§ THE PROBLEM
Rewrite the entries from the line containing "The image size" through the line containing "(x=20, y=229)", replacing "card icon" with "wallet icon" and changing nothing else. Leave the pictures out of your answer.

§ EXTRACTED ENTRIES
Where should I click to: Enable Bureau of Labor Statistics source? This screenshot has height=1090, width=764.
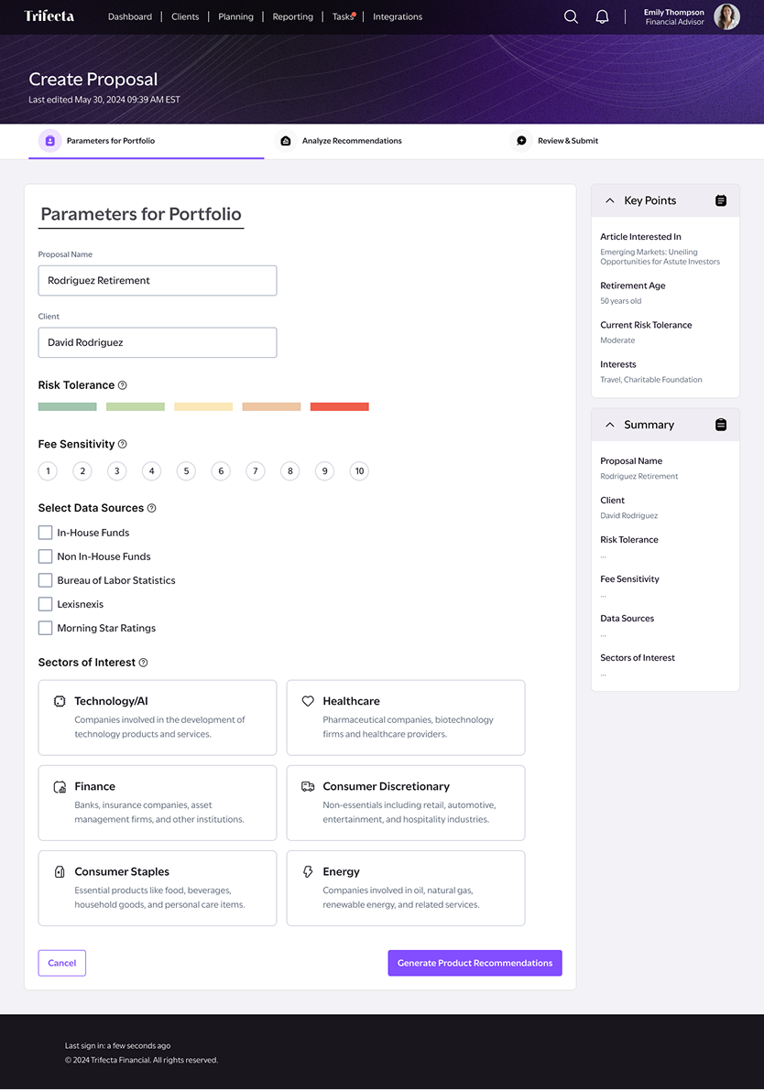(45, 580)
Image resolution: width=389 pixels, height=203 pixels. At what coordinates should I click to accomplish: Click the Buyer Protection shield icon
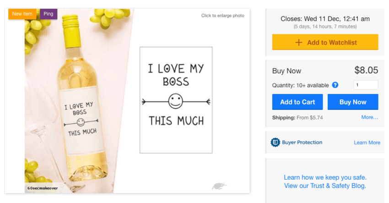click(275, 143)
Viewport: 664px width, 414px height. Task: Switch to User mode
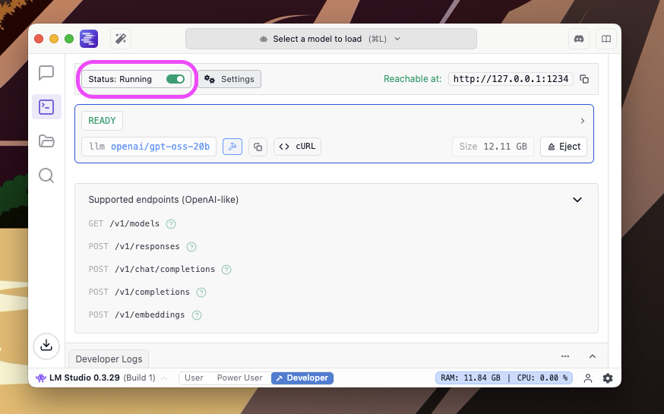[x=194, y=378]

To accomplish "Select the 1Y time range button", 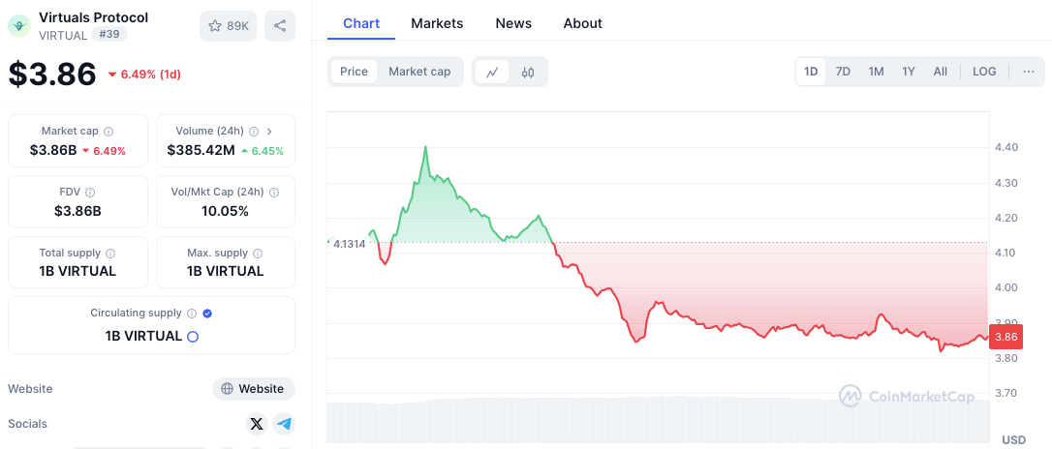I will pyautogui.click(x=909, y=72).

---

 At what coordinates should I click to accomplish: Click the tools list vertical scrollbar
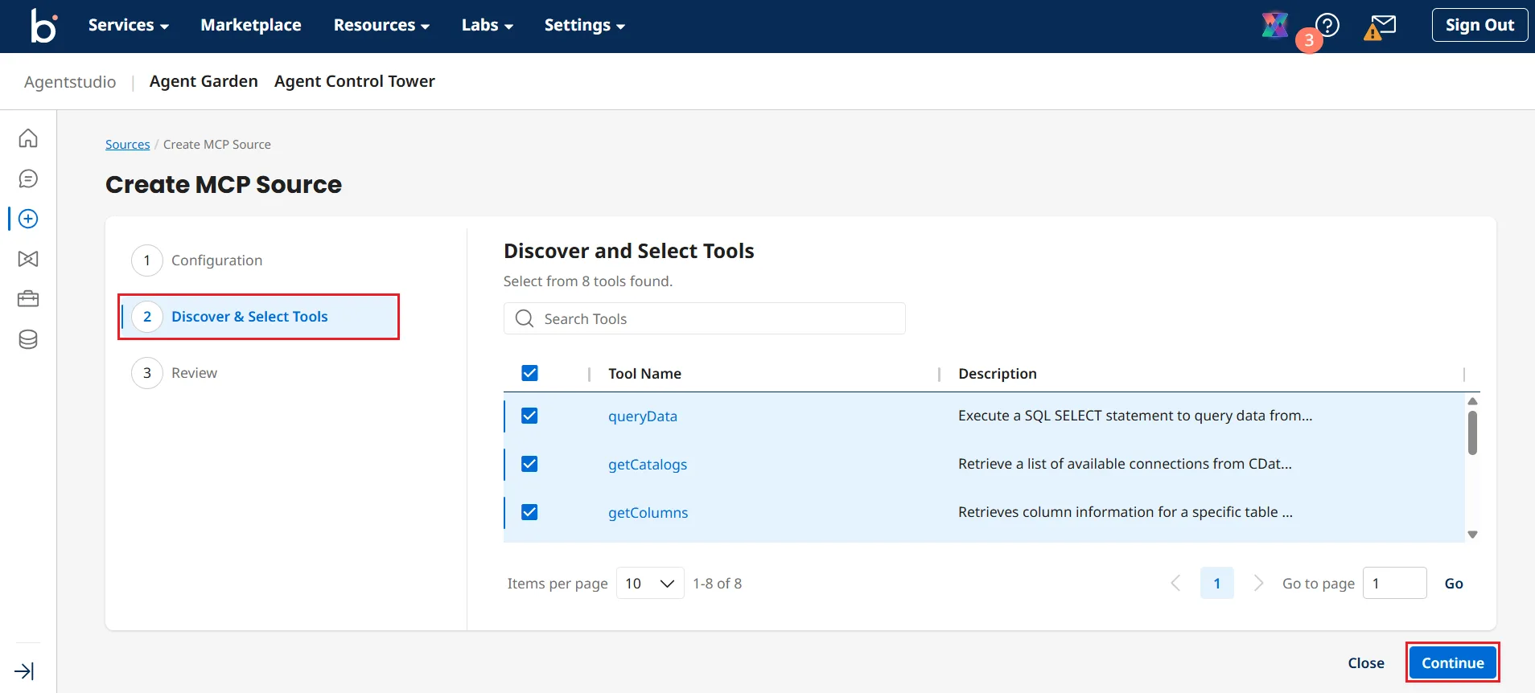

==

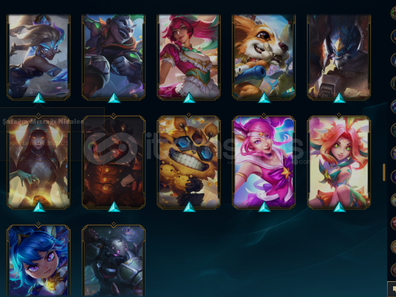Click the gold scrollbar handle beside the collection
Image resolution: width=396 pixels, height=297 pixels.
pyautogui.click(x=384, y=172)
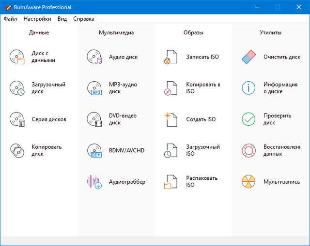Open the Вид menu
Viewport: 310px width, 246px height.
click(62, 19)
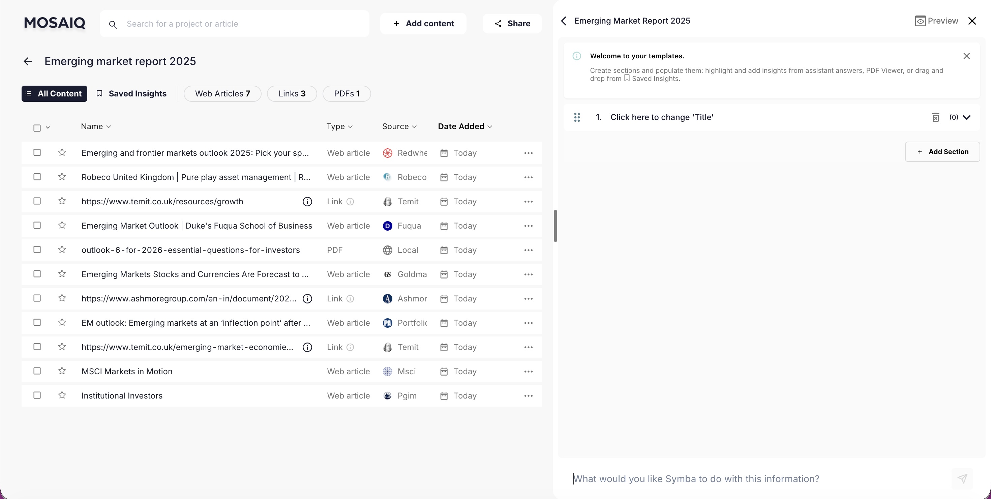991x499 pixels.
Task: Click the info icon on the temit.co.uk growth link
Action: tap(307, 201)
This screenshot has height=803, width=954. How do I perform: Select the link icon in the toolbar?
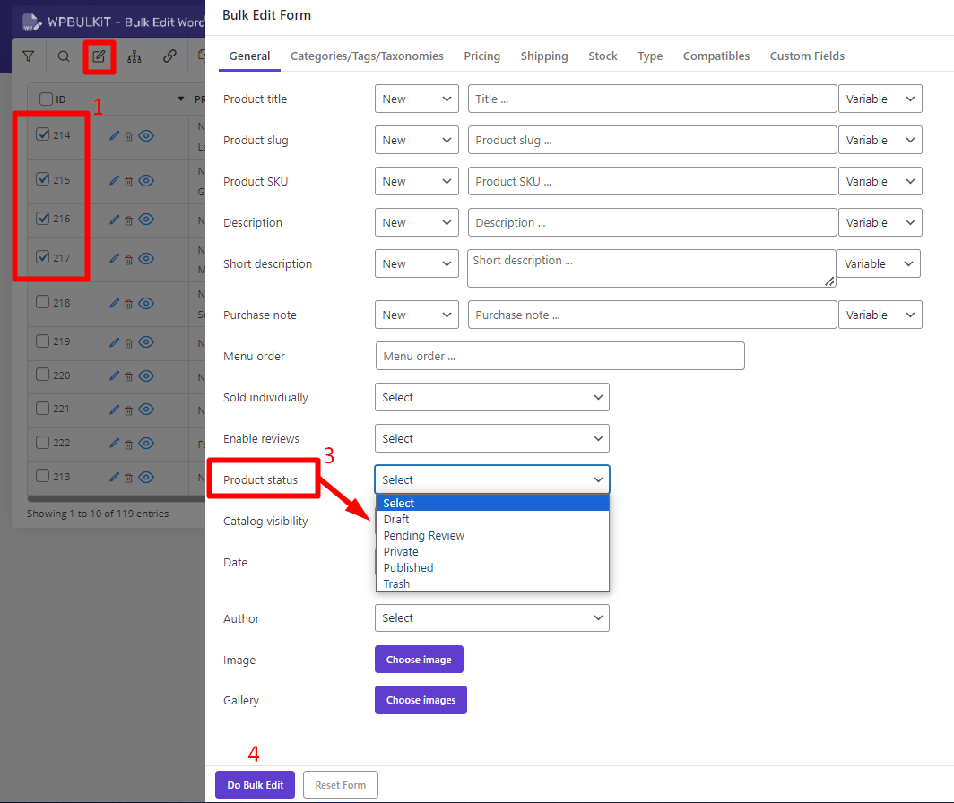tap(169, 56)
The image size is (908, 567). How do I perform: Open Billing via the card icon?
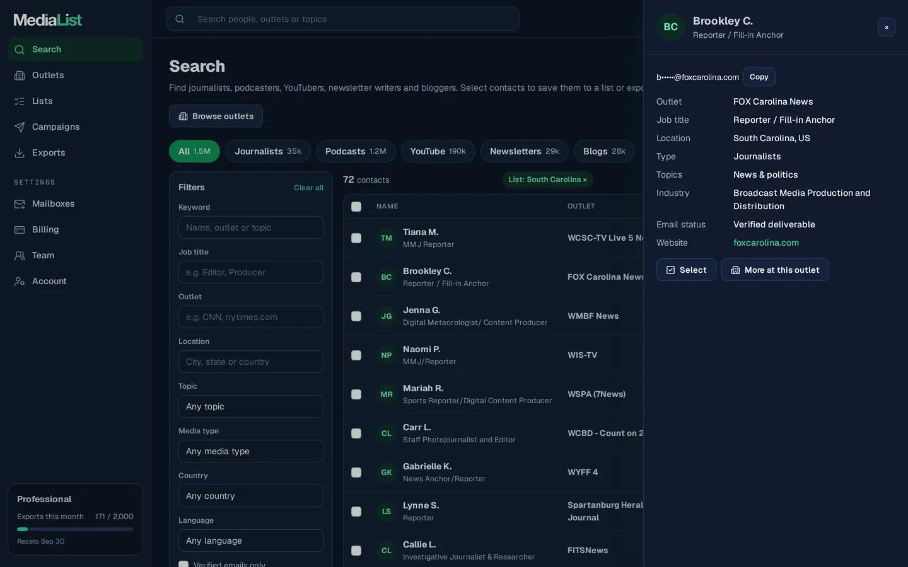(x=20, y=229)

§ SOLUTION
The image size is (908, 567). How do I perform: Open Billing via the wallet icon?
(x=20, y=229)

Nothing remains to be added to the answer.